Personal information
- Date of birth: 10 August 1937 (age 87)
- Place of birth: Allenstein, Germany
- Position(s): Midfielder

Youth career
- 0000–1958: 1. FC Gelnhausen

Senior career*
- Years: Team / Apps / (Gls)
- 1958–1966: Eintracht Frankfurt / 143 / (22)
- 1966–1968: Darmstadt 98
- 1968: FCA Darmstadt

= Dieter Stinka =

German footballer (born 1937)

Dieter Stinka (born 10 August 1937) is a German former footballer who played as a midfielder. With Eintracht Frankfurt he won the German championship in 1959 and reached with the club the 1960 European Cup Final against Real Madrid.

== Career ==
In 1958 Stinka moved to Eintracht Frankfurt, coming from 1. FC Gelnhausen. In his second season at the Eagles, he won the German championship and achieved a runner-up medal in the following season at the European Cup. He played the first three Bundesliga seasons in Frankfurt.
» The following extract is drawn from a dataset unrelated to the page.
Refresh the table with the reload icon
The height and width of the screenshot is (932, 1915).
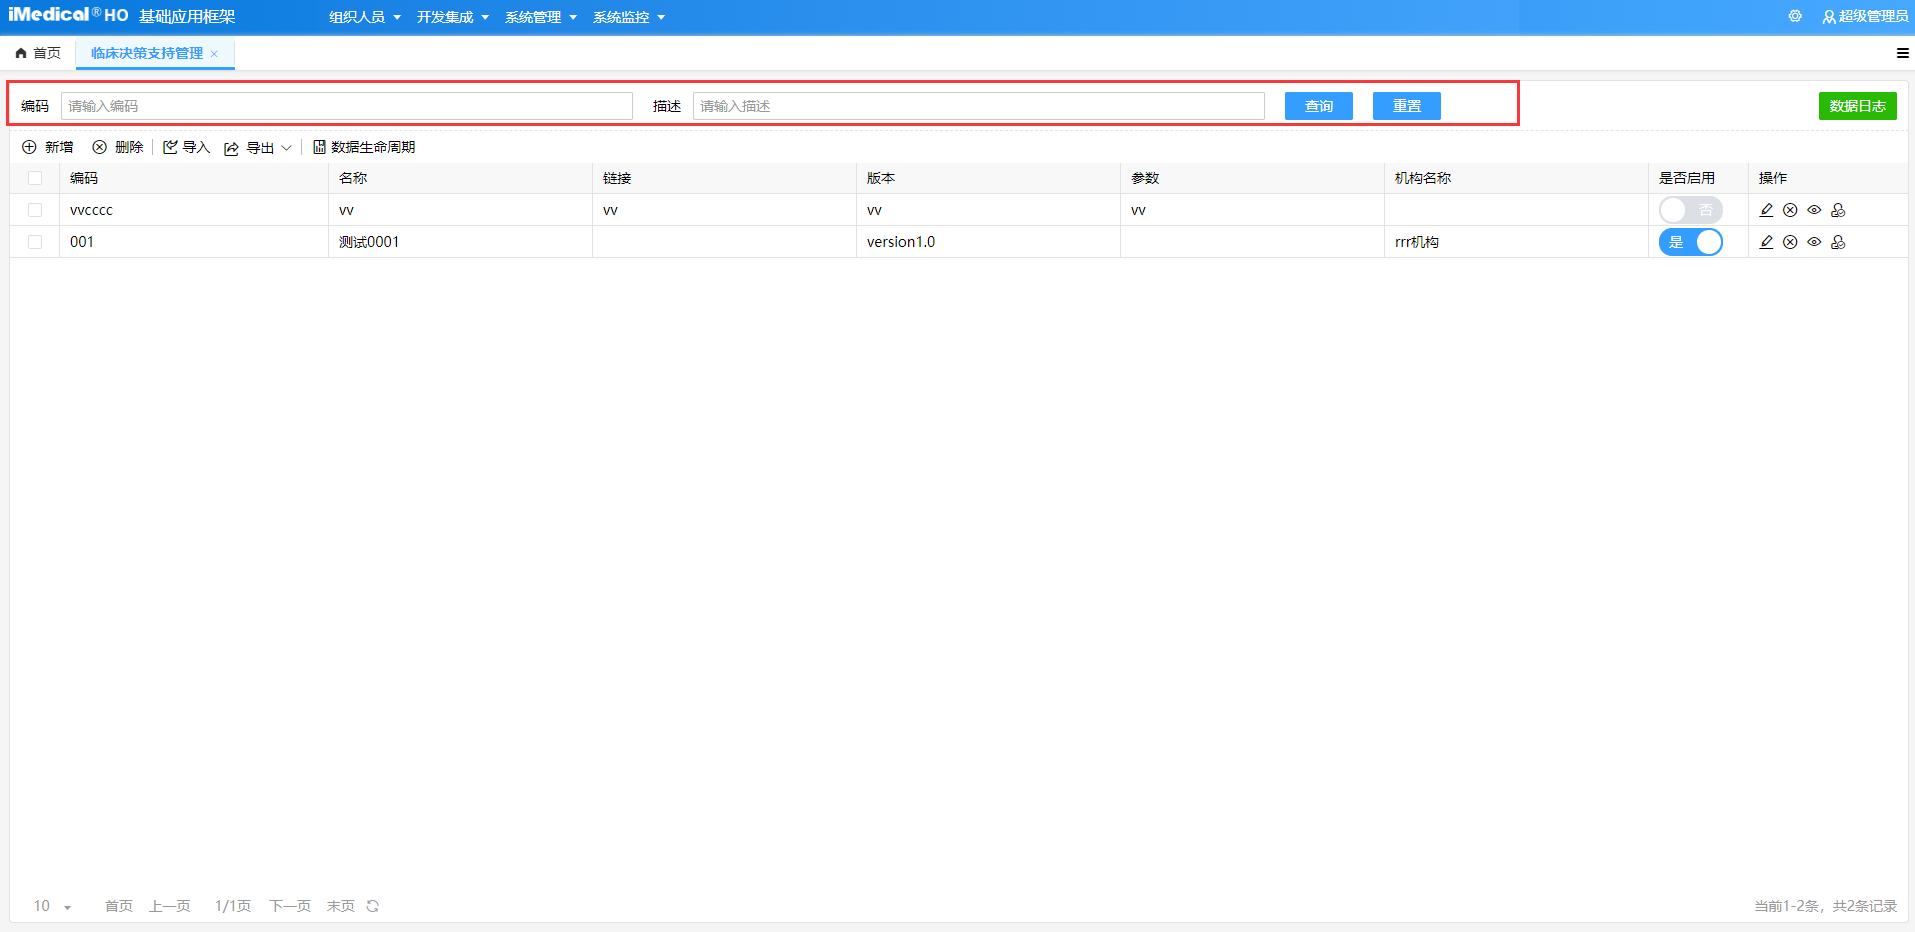371,905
On 3 October 1959, he was called up to the match of the German B national team in Konstanz against Switzerland. Together with Willi Schulz and Ferdinand Wenauer he formed the midfield. Bundestrainer Sepp Herberger called up Eintracht's left midfielder three times for the A national team: Against Belgium in Frankfurt on 8 March 1961, against Northern Ireland in Berlin on 10 May 1961 and against Denmark in Düsseldorf on 20 September 1961 but never received a cap. On his position Horst Szymaniak was seeded since the 1958 FIFA World Cup in Sweden.

The post officer Stinka was a tireless permanent issue in the Eagles' midfield. In 1961 and 1962 he won with Frankfurt the Oberliga Süd runner-up title and appeared in 16 German final round matches. After appearing in the 1965–66 season only four times, Stinka moved to lower class club Darmstadt 98, staying there until 1968. At FCA Darmstadt he announced his retirement.

Later Stinka became assistant and reserve squad coach at Eintracht. In the 1983–84 season, he managed FSV Frankfurt.